By Deborah Jeanne Sergeant
All parents want their children to enjoy lifelong health. To promote a better chance of lifelong health, parents can do a few things now.
1 — Keep Well Child Visits
Check-ups with doctors and dentists help providers and parents track development, stay on schedule for vaccines, and detect and monitor any small issues before they become big issues. Providers can also educate the family on good health habits.
“The best thing for a mom to do is to follow up with the pediatrician right after the baby is born and get regular check-ups as recommended,” said Beverly Lawler, public health nurse with Niagara County.
2 — Get Childhood Immunizations
Lawler said that the advisory committee on immunization practices sets the recommended ages for routine vaccines, many of which occur during the first year of a child’s life, with boosters later in childhood.
Parents should address with their child’s pediatrician any concerns about childhood immunizations’ safety. However, nearly every child without allergies to vaccines’ ingredients can safely receive immunizations. These vaccines can protect children against 20 potentially life-threatening diseases. Generally, vaccines work by mimicking an illness, which stimulates the body’s immune system to mount a very strong response against its next exposure to that illness.
Lawler said that free clinics can help families without insurance.
3 — Discuss and Model Drug and Tobacco Abstinence
Although many parents warn about the dangers of drugs, tobacco and alcohol, many youths experience confusion about recreational marijuana, mistakenly thinking it is safe because it’s legal.
That misconception also applies to prescription medication.
Some youth also believe that vaping is safe because it is nonincendiary. The cocktail of chemicals inhaled in the vapor can also cause health problems and should be avoided.
“Parents shouldn’t be smoking, vaping and using marijuana and other drugs,” Lawler said. “If a parent does use a vape, they should put them away where children cannot get them. Elementary kids are starting to get vaping pens. They have to get them from somewhere.”

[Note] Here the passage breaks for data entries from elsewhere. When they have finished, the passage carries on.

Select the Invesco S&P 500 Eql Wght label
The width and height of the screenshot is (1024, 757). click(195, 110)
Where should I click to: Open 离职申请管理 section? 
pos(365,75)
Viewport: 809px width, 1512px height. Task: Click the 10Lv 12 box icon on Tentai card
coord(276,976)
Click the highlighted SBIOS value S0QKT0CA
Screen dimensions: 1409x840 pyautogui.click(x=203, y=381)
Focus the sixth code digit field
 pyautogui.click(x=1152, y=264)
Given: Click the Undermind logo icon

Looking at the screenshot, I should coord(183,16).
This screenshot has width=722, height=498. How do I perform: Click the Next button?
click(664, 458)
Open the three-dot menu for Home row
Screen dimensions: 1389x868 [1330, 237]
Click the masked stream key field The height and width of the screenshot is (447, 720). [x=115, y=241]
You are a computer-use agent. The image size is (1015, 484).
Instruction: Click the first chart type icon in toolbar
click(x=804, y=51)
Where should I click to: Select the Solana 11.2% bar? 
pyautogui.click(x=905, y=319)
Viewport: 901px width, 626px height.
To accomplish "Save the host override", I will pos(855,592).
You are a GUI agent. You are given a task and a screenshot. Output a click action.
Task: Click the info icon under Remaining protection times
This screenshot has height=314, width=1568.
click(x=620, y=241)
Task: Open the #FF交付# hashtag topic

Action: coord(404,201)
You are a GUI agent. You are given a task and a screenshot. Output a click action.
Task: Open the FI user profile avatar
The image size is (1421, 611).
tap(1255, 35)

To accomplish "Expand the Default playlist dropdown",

She encourages parents to start early and maintain open conversation about substance abuse.
4 — Use Sunscreen
“You need sunscreen as there’s so much skin cancer,” Lawler said.
SPF 30 is adequate for sun protection, along with avoiding direct exposure between the hours of 10 a.m. to 4 p.m. and wearing protective clothing, plus hats and sunglasses. Many brands of swimwear offer SPF built in.
5 — Teach About Sex
Use accurate names for body parts and, as age and maturity appropriate, frankly discuss sex when an opportunity arises. Euphemisms confuse children and sitting down for one giant “sex talk” can provide too much information at once.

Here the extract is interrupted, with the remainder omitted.